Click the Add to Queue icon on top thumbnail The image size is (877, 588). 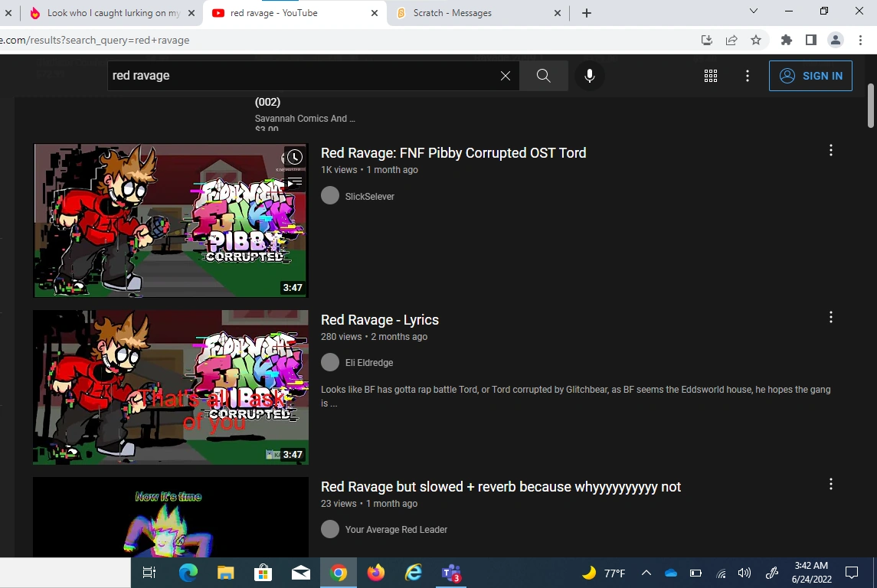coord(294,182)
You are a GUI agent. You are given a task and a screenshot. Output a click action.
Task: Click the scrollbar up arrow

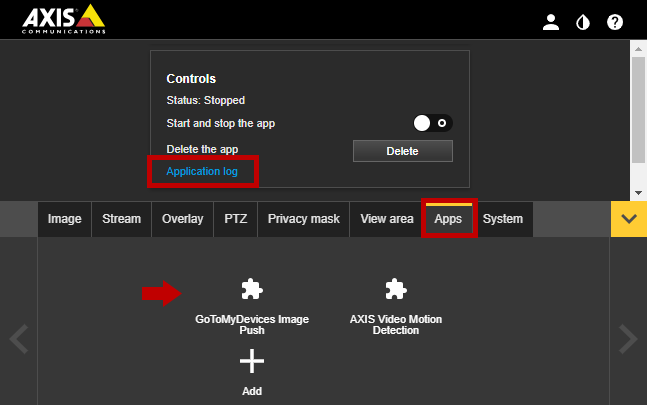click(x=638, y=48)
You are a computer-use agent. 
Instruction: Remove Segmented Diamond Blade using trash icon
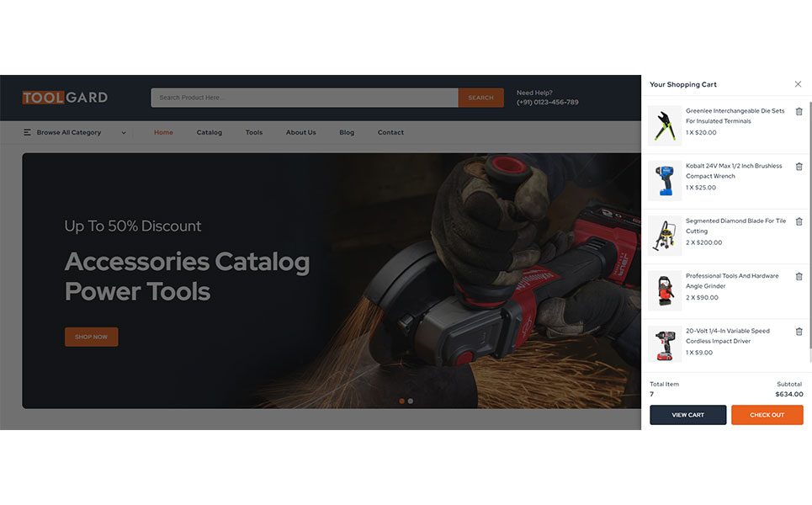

--

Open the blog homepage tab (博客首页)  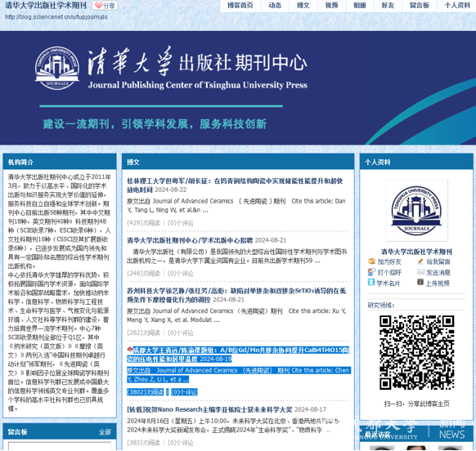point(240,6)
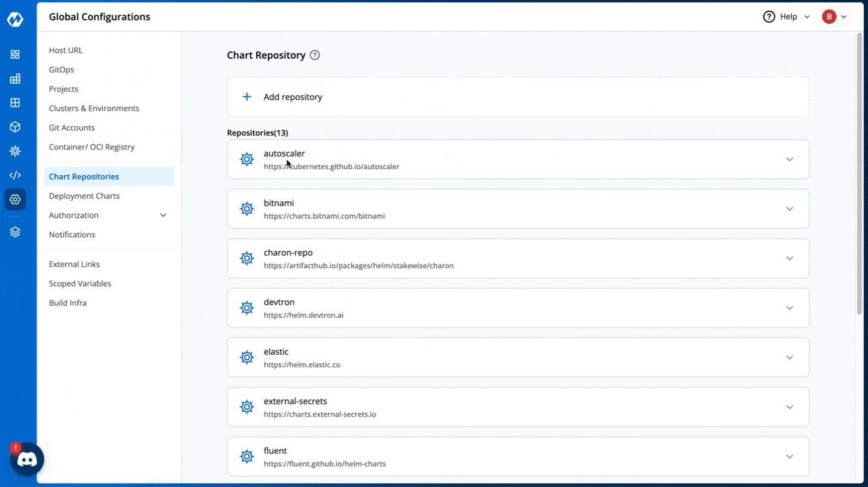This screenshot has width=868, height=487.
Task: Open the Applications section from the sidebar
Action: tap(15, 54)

* **Action item**: Above are the lines; repeat exactly the ones from the line containing "You are a computer-use agent." down to the line containing "Instruction: Remove Segmented", both inclusive.

* **Output**:
You are a computer-use agent. 
Instruction: Remove Segmented Diamond Blade using trash icon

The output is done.